Type out the data again. Keep every line exactly the same.

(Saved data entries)
* * * * *

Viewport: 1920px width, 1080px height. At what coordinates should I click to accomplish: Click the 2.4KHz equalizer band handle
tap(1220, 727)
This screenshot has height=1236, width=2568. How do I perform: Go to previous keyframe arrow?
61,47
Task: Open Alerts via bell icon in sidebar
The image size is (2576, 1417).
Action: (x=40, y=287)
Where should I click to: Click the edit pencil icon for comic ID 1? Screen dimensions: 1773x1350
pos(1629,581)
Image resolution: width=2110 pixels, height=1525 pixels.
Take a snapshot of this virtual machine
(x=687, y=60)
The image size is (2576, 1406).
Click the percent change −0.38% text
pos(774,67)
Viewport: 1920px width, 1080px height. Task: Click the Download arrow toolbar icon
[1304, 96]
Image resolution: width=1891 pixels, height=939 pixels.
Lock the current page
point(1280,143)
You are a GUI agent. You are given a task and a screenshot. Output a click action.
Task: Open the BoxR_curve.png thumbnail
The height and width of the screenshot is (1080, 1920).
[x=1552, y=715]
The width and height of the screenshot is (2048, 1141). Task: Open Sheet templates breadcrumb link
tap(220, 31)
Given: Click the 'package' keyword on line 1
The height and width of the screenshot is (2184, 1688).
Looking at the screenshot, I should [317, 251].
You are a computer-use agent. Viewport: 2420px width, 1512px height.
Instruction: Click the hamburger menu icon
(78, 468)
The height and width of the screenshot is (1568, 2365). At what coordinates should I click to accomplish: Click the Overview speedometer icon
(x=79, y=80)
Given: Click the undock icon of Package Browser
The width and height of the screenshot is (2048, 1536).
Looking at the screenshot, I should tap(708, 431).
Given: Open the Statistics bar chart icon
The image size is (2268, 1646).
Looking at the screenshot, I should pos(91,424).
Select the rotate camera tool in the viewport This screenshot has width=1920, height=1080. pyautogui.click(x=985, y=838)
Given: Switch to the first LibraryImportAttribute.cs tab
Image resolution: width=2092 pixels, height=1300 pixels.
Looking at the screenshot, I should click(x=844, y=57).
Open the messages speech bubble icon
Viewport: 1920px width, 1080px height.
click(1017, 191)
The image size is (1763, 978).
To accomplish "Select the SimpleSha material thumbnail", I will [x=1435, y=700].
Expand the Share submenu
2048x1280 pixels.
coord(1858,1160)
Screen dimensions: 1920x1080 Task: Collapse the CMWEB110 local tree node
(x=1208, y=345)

* * * * *

» **Task result**
Viewport: 1920px width, 1080px height. At what coordinates should I click to accomplish: Click the 2.4KHz equalizer band handle
tap(1220, 727)
This screenshot has height=1236, width=2568. How do I perform: Go to previous keyframe arrow?
61,47
Task: Open Alerts via bell icon in sidebar
The image size is (2576, 1417).
Action: (x=40, y=287)
Where should I click to: Click the edit pencil icon for comic ID 1? Screen dimensions: 1773x1350
pos(1629,581)
Image resolution: width=2110 pixels, height=1525 pixels.
Take a snapshot of this virtual machine
(x=687, y=60)
The image size is (2576, 1406).
Click the percent change −0.38% text
pos(774,67)
Viewport: 1920px width, 1080px height. Task: Click the Download arrow toolbar icon
[1304, 96]
Image resolution: width=1891 pixels, height=939 pixels.
Lock the current page
point(1280,143)
You are a GUI agent. You are given a task and a screenshot. Output a click action.
Task: Open the BoxR_curve.png thumbnail
The height and width of the screenshot is (1080, 1920).
[x=1552, y=715]
The width and height of the screenshot is (2048, 1141). Task: Open Sheet templates breadcrumb link
tap(220, 31)
Given: Click the 'package' keyword on line 1
The height and width of the screenshot is (2184, 1688).
Looking at the screenshot, I should [317, 251].
You are a computer-use agent. Viewport: 2420px width, 1512px height.
Instruction: Click the hamburger menu icon
(78, 468)
The height and width of the screenshot is (1568, 2365). At what coordinates should I click to accomplish: Click the Overview speedometer icon
(x=79, y=80)
Given: Click the undock icon of Package Browser
The width and height of the screenshot is (2048, 1536).
Looking at the screenshot, I should tap(708, 431).
Given: Open the Statistics bar chart icon
The image size is (2268, 1646).
Looking at the screenshot, I should pos(91,424).
Select the rotate camera tool in the viewport This screenshot has width=1920, height=1080. pyautogui.click(x=985, y=838)
Given: Switch to the first LibraryImportAttribute.cs tab
Image resolution: width=2092 pixels, height=1300 pixels.
Looking at the screenshot, I should click(x=844, y=57).
Open the messages speech bubble icon
Viewport: 1920px width, 1080px height.
click(1017, 191)
The image size is (1763, 978).
To accomplish "Select the SimpleSha material thumbnail", I will [x=1435, y=700].
Expand the Share submenu
2048x1280 pixels.
coord(1858,1160)
Screen dimensions: 1920x1080 Task: Collapse the CMWEB110 local tree node
(x=1208, y=345)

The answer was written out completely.